RECORDS FOR THIS TASK:
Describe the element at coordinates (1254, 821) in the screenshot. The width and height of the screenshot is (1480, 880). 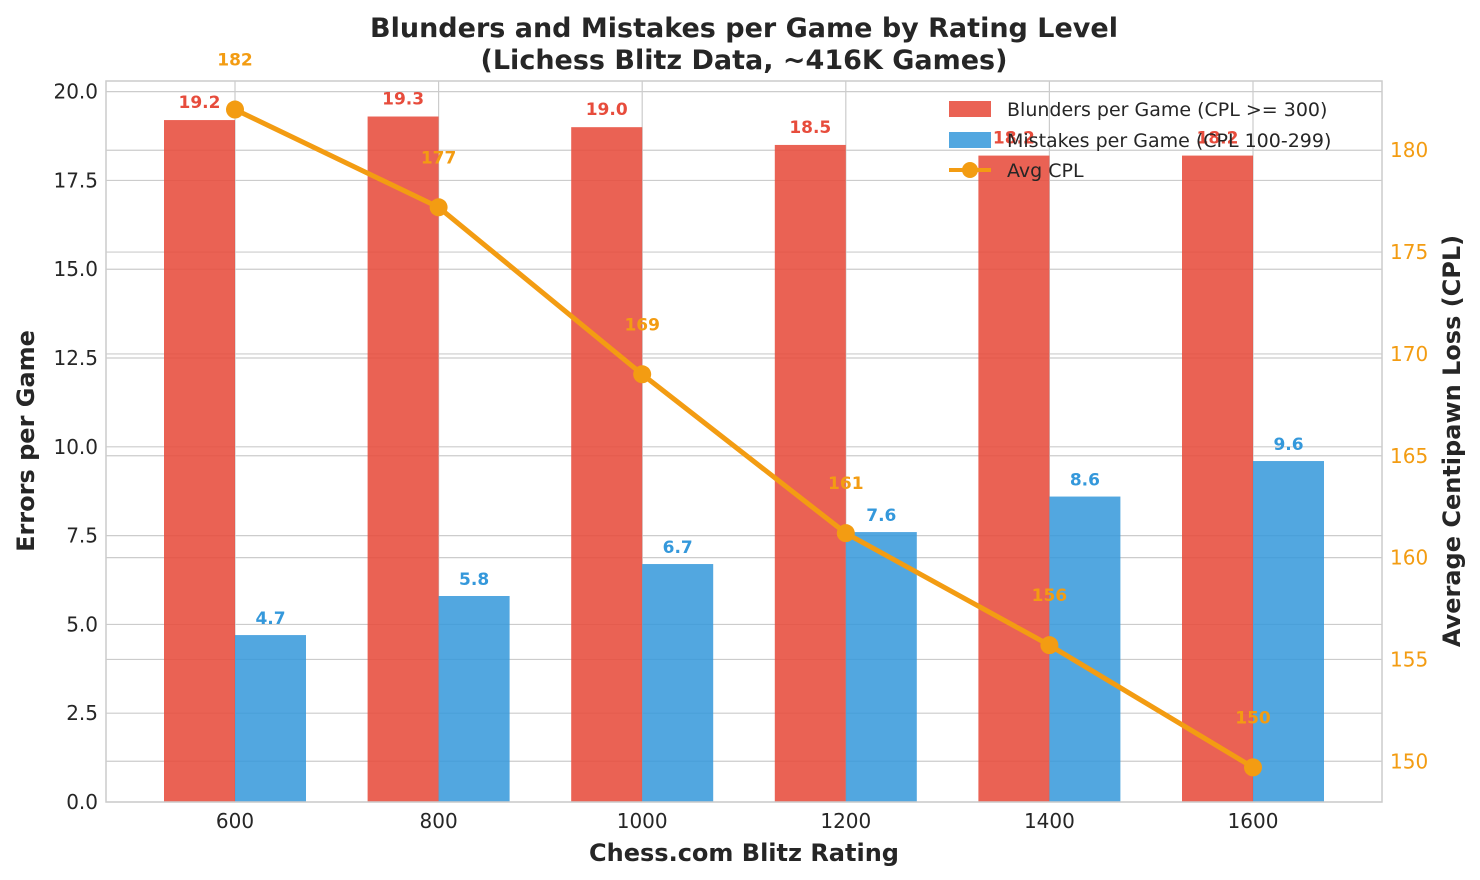
I see `x-tick-label: 1600` at that location.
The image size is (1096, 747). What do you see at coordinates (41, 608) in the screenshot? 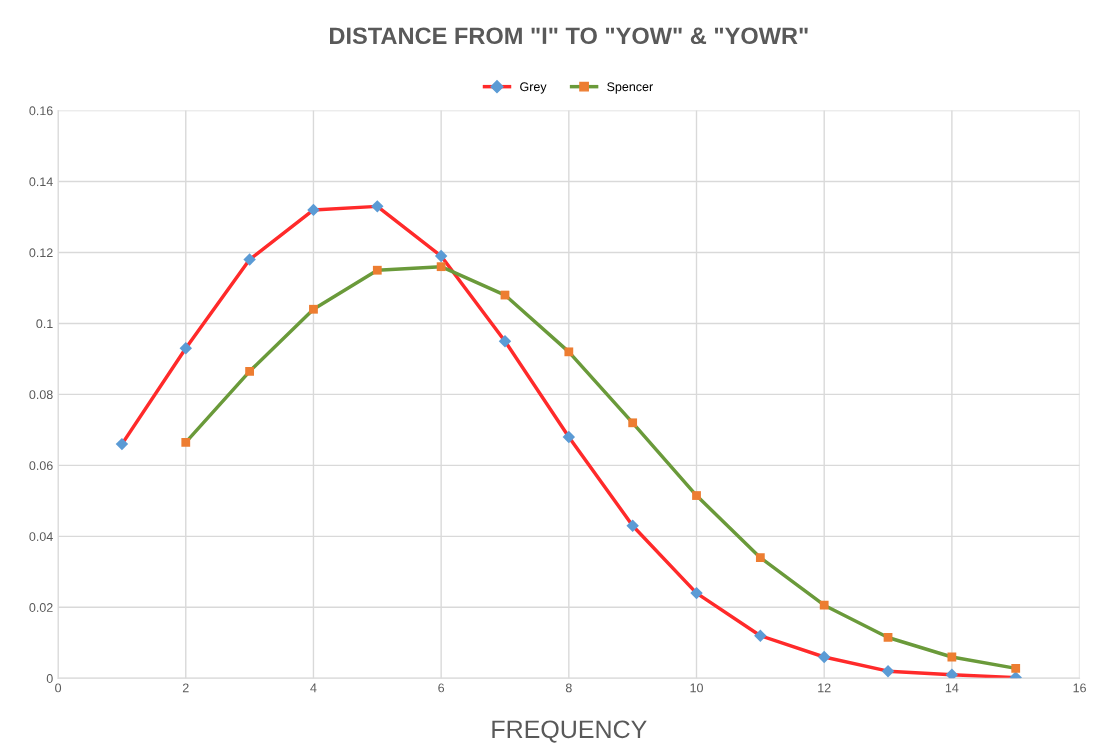
I see `y-tick-label: 0.02` at bounding box center [41, 608].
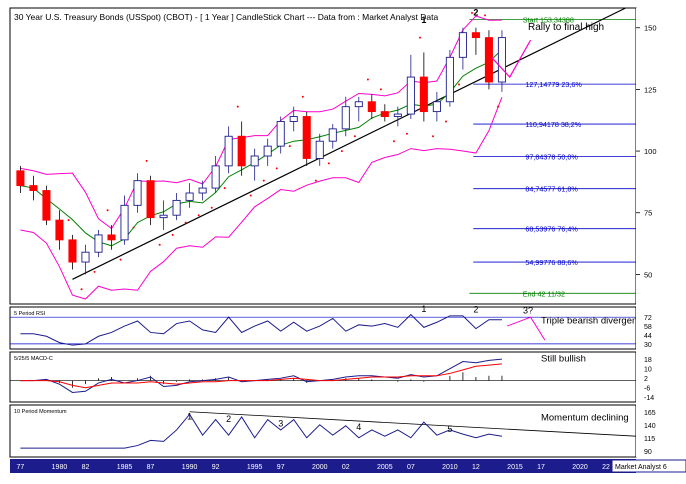 Image resolution: width=686 pixels, height=484 pixels. What do you see at coordinates (281, 468) in the screenshot?
I see `date-axis-label: 97` at bounding box center [281, 468].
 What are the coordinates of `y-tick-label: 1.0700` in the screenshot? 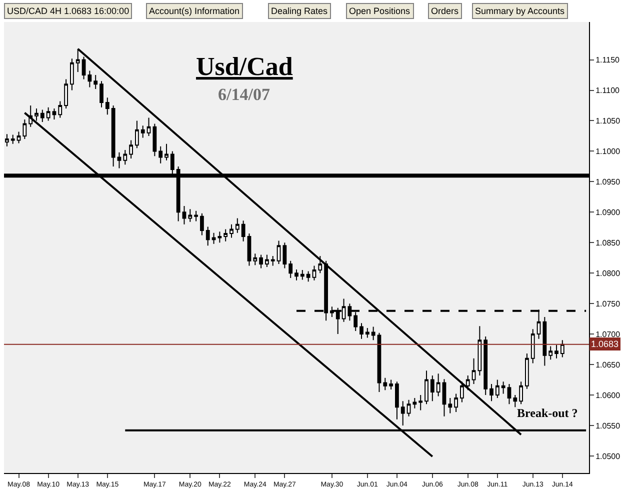 It's located at (608, 334).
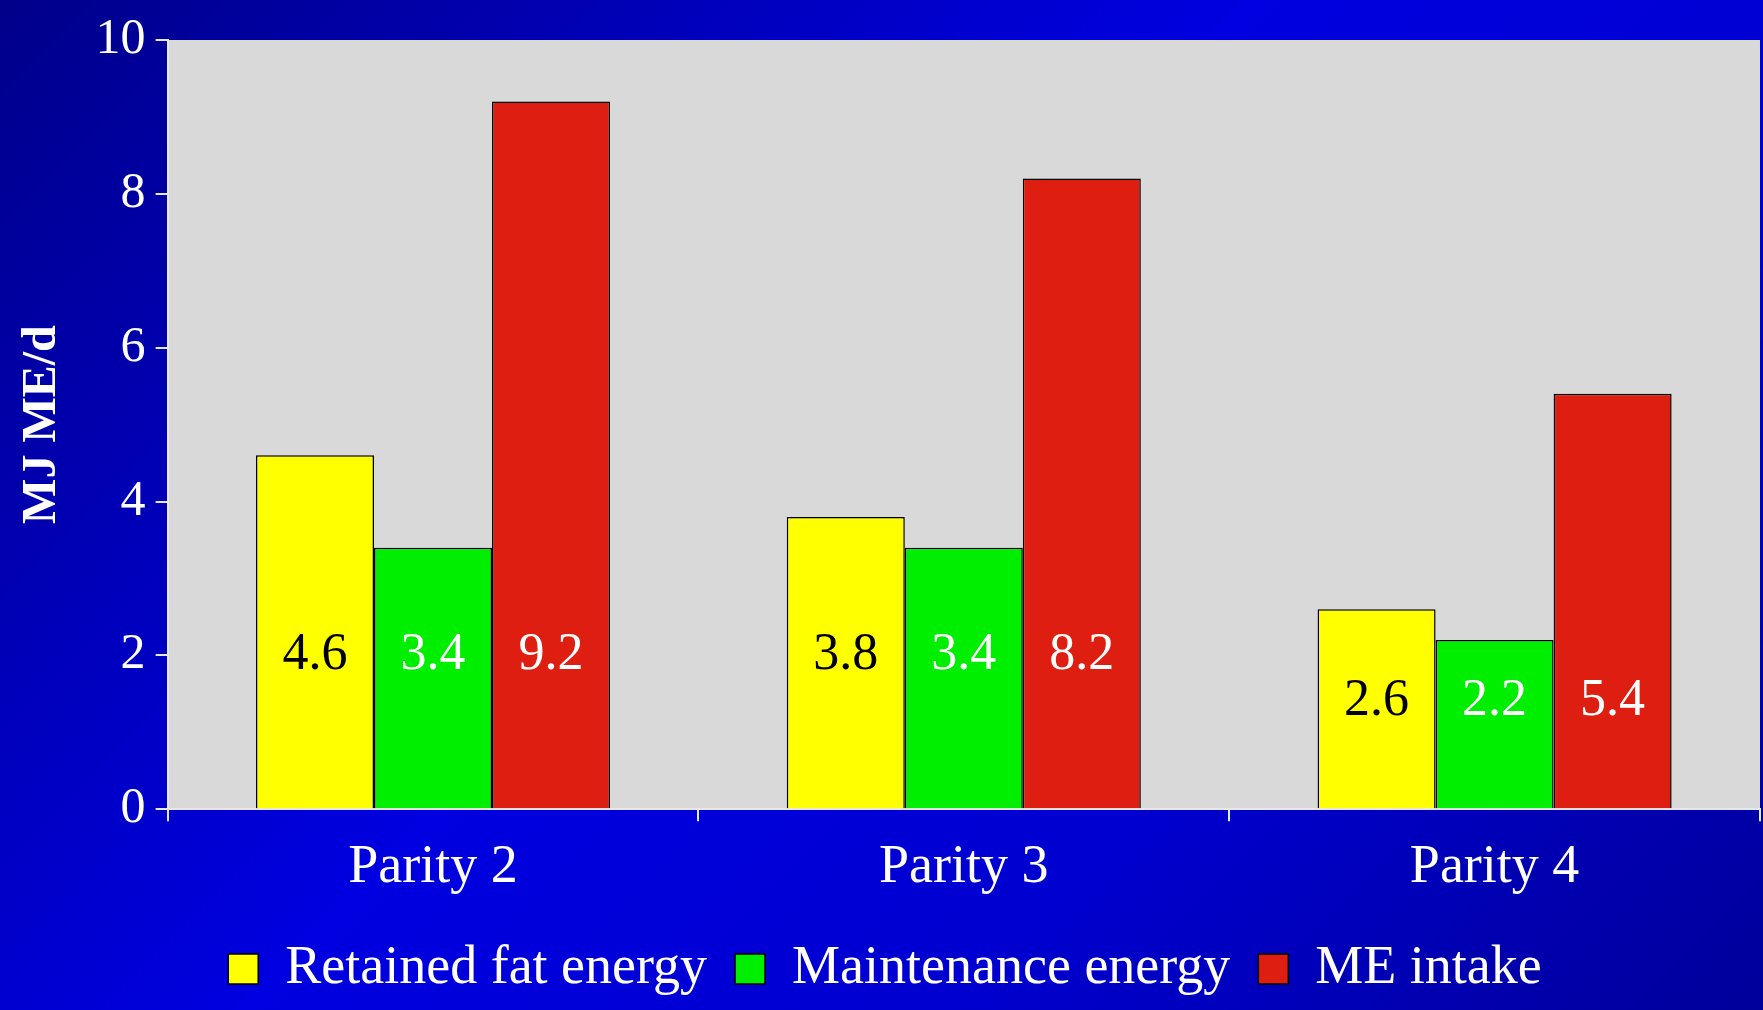  What do you see at coordinates (846, 652) in the screenshot?
I see `data-label: 3.8` at bounding box center [846, 652].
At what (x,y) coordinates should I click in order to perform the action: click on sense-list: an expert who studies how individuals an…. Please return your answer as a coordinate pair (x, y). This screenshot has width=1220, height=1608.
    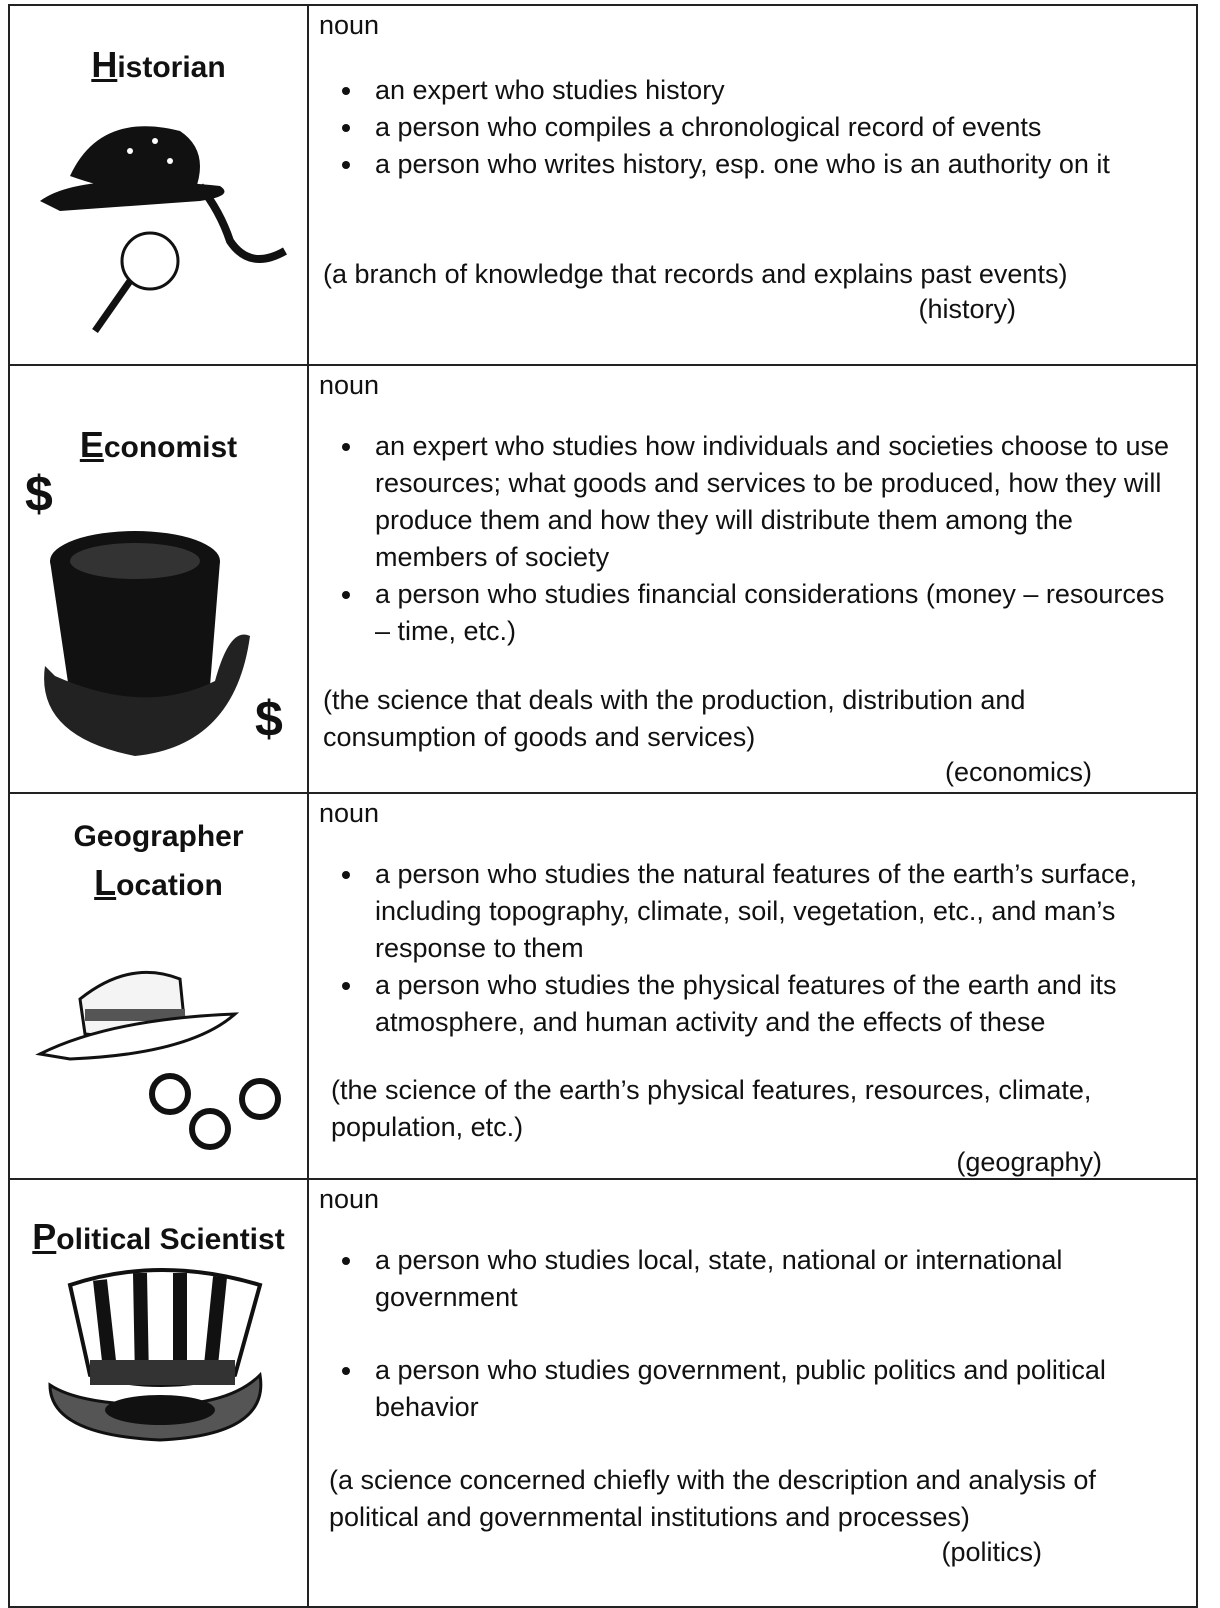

PROBLEM DETAILS: Convert the items from the start of the records through the line with "at that location." into a JSON list of strings, one string per line with blank lines omitted. Leave the pictures out of the answer.

EXERCISE RESULT:
[
  "Describe the element at coordinates (1254, 821) in the screenshot. The width and height of the screenshot is (1480, 880). ",
  "I see `x-tick-label: 1600` at that location."
]